======== TEXT PASSAGE

Artistic creation can thus be one of the “[…] most powerful critical instruments at our disposal today to see beyond boundaries, to think and transform the way in which contemporary societies constitute themselves, reproduce themselves and keep themselves” (Machado, 2004, p. 6). In this sense, poetical experimentation has a strong political character: it metamorphoses that which did not fit in the places of culture, it opens cracks in the closed field of common sense as well as in education itself, enabling us to create unprecedented views and play with the events to turn them into opportunities.

For Michel de Certeau, the political character of art makes itself evident in its potential to create deviationist perspectives, that although they may be within a context of domination, they do not obey the local laws, for they are not defined by that context. An action which “[…] without leaving the place where it has to live, and which imposes a law, establishes plurality and creativity there. By an art of intermediation, derives the unexpected from it” (Certeau, 2013, p. 87). A necessary action for an education understood as educere, which leads us outside from the standardized discourses and the limitations that reduce our power of thinking and acting. A necessary action to face the constriction instilled by the monosyllabic technical discourse of the globalized neoliberalism.

Source: photo by Paulo Gaiad (1998), published in Lima e Gaiad (2010)

Figure 2: Scars 

The power of creating other ways of living and other possibilities of worlds is extremely important, given the contemporary context where, dragged by the globalized capitalism we are approaching the possibility of the collapse of humanity. Among other things, we are destroying natural resources that are indispensable to our survival; there is a considerable increase in social inequality; the consumerist way of life is homogenizing the individualities, capturing he proliferation of possible worlds and turning them into merchandise, manipulating the aspirations of populations, dismantling the cooperation between subjectivities, creating in this manner a network of surveillance, control and discipline (Foucault, 1987), spreading nihilism and conformism. In face of the disenchantment and the disgust (Perniola, 2010), which often contaminates part of the academic and school environments, fading their colors and painting many life perspectives of present and future generations in bleak apocalyptic colors, which other ways of living together, of producing solidarities and affections, what qualities of experience, attention and presence, what educational and investigative practices can we make effective, in the sense of fostering a belief in the possibility of a world?

Taking inspiration in Deleuze (2013, p. 207) I consider that, if “the link between man and the world is broken, restore this link is an ethical question par excellence” and a pressing need for education and research.

================

GIVEN TASK 1
List every source citation in the passage on art and education that is enclosed entirely in parentheses, copying each one as it appears.
GIVEN TASK 2
From the passage on art and education, return the exact wording starting with "Taking inspiration in" and going on through "education and research.".

======== PROVIDED MATERIAL

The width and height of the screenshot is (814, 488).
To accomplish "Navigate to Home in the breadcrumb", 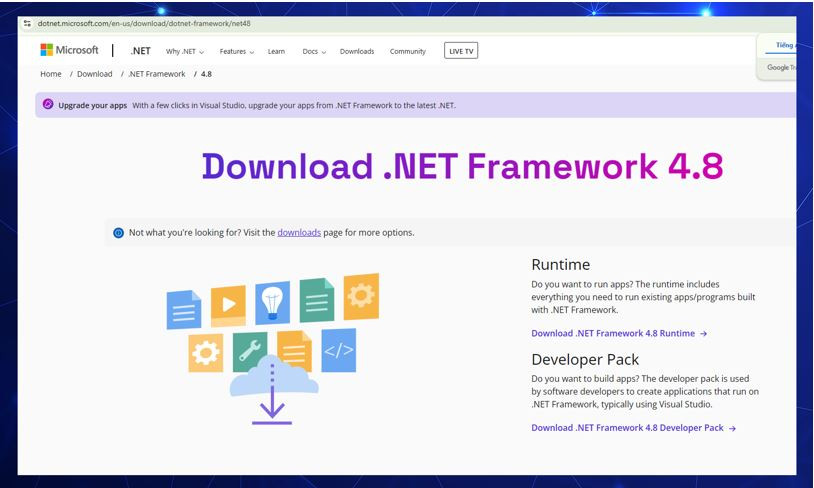I will pyautogui.click(x=51, y=74).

================

TASK SOLUTION 1
(Machado, 2004, p. 6)
(Certeau, 2013, p. 87)
(Foucault, 1987)
(Perniola, 2010)

TASK SOLUTION 2
Taking inspiration in Deleuze (2013, p. 207) I consider that, if “the link between man and the world is broken, restore this link is an ethical question par excellence” and a pressing need for education and research.